Entah itu mengelola komunitas, mengajar di pelosok, membangun start-up, menciptakan konten edukatif, atau sekadar menjadi relawan di masyarakat—semua itu adalah bentuk nyata dari “bisa” yang dibutuhkan bangsa.

Menjadi Pelaku, Bukan Sekadar Penonton

Dalam pertandingan sepak bola, penonton bisa saja paling lantang berteriak dan mencaci strategi. Tapi yang menentukan hasil hanyalah mereka yang berada di lapangan. Begitu pula dalam kehidupan berbangsa.

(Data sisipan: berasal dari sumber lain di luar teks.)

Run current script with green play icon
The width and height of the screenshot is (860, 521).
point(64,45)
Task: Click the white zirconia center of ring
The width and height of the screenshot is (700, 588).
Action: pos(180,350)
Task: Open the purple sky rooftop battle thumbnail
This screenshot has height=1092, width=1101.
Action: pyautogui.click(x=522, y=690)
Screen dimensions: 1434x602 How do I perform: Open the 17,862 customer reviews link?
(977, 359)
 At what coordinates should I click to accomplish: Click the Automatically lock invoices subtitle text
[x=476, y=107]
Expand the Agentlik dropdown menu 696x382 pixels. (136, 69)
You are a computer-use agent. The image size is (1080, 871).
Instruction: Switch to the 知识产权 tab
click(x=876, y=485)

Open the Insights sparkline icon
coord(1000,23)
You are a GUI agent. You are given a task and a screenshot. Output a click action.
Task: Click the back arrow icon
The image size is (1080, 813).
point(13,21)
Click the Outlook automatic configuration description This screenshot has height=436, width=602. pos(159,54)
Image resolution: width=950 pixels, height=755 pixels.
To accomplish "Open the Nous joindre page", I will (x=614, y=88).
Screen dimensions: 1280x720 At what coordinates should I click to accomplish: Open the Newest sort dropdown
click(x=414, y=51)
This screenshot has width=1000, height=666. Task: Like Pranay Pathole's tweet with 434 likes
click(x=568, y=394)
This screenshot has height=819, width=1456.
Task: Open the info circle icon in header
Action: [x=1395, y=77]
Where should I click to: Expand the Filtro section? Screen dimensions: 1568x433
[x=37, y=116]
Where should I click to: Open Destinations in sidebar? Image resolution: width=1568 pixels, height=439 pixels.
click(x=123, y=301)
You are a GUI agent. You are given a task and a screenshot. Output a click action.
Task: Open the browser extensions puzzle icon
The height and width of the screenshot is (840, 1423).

Bangsa ini membutuhkan lebih banyak pelaku perubahan. Pemuda harus siap masuk ke arena, menghadapi tantangan, gagal, bangkit, dan mencoba lagi. Tidak masalah jika belum sempurna. Yang penting: mau bergerak.

Penutup: Energi Besar, Tanggung Jawab Besar

Pemuda adalah pemilik energi terbesar dalam masyarakat. Energi itu bisa menjadi kekuatan pembangunan atau badai kehancuran—tergantung ke mana diarahkan.

Mari kita arahkan energi itu untuk membangun, bukan menghancurkan. Untuk mencipta, bukan mencaci. Untuk menginspirasi, bukan memprovokasi.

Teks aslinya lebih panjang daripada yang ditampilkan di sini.